Even people who love driving will take advantage of that once in a while. At first maybe it'll only be to get to the airport. But then it'll be when they have a deadline coming up, or are really hung over, or are just feeling lazy.

As those situations become more common, and driving your own car becomes less common, the per-trip cost of owning a car becomes prohibitive. Is it worth tens of thousands of dollars in purchase price, fuel, maintenance, and insurance just to drive a car once a day? Once a week? What about once a month?

"I'm too lazy to drive, just this once" can quickly become "I haven't driven in a month and I might as well sell my car." As more and more people succumb to laziness and rely on a cloud of autonomous vehicles, houses will gradually lose their driveways and garages, and the thrill of driving will be confined to go-kart tracks.

In short, human laziness will lead to a more efficient, car-ownership-free world.

I think it'll be a good change. The people who disagree will be too lazy to resist it.

Wednesday, July 29, 2015

Creativity is Something Other People Do

There's a tendency to think of art as something others do. Art is mysterious; it comes from a magical place. It's not like going to a day job and pumping out widgets or code or happy customers—all the things you and your ordinary friends produce.

Maybe that's why it's always slightly uncomfortable when good friends create good things. When watching a friend's band, or play, or art show, it may be objectively fantastic, but that's weird, because fantastic acts of creation shouldn't come from the real person you've known for years. They should come from an other.

We've even invented the concept of a muse: an other—real or imaginary—who provides the source of artistic inspiration. No way, it couldn't be a regular person's brain coming up with this stuff. It must originate somewhere else.

It's all bullshit, of course. Art is a result of regular brains and regular hands put to hard work. But the belief persists, for some reason.

I try to be aware of this. As a writer, and a writer of horror, the creepiest art of all, I am conscious of how strange it can be for people around me. Self promotion is uncomfortable, partially for that reason. I'd almost prefer to stand up on a stage and talk about my book to a crowd of strangers—to whom I am an other—than post about it on Facebook.

P.S. Buy my book.

Sunday, July 19, 2015


The problem is, when I have a short thought, I post it on Twitter. When I have a longer thought, I write a book about it. That leaves little room for blogging.

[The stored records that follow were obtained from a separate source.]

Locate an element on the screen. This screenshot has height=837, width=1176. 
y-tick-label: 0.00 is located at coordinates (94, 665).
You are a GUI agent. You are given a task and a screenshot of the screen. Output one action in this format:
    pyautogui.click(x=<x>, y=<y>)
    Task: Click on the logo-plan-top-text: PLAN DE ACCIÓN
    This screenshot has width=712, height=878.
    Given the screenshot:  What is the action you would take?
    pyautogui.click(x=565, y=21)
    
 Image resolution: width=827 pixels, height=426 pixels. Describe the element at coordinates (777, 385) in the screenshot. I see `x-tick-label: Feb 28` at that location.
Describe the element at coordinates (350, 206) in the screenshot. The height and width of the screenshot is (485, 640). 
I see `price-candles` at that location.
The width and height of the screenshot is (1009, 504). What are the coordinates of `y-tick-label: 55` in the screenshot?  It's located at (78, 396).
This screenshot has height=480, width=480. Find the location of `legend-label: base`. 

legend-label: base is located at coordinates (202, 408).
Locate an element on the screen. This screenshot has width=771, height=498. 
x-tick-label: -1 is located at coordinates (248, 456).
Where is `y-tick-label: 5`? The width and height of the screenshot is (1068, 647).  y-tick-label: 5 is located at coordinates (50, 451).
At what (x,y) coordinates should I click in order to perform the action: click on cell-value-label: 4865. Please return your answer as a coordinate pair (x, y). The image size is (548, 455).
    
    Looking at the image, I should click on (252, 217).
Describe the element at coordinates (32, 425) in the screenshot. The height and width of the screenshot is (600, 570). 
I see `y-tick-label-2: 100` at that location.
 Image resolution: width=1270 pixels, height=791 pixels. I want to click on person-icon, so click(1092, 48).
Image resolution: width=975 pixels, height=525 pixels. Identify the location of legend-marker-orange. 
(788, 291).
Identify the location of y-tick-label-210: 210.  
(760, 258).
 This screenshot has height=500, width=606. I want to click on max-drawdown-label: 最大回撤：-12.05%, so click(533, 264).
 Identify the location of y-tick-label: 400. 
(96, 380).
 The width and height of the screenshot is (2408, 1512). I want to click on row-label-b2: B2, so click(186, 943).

Maybe this should be the place for medium thoughts. Yes, there is Medium for that, but having my own place on the web, which looks crappy but unique, and can't be destroyed if some corporation decides to "pivot," still has value to me.

So, medium thoughts. Snack-sized brain nuggets. The Goldilocks of cognitive output. That's this blog's new purpose. If anyone is still out there, I hope you'll join me for a few minutes at a time.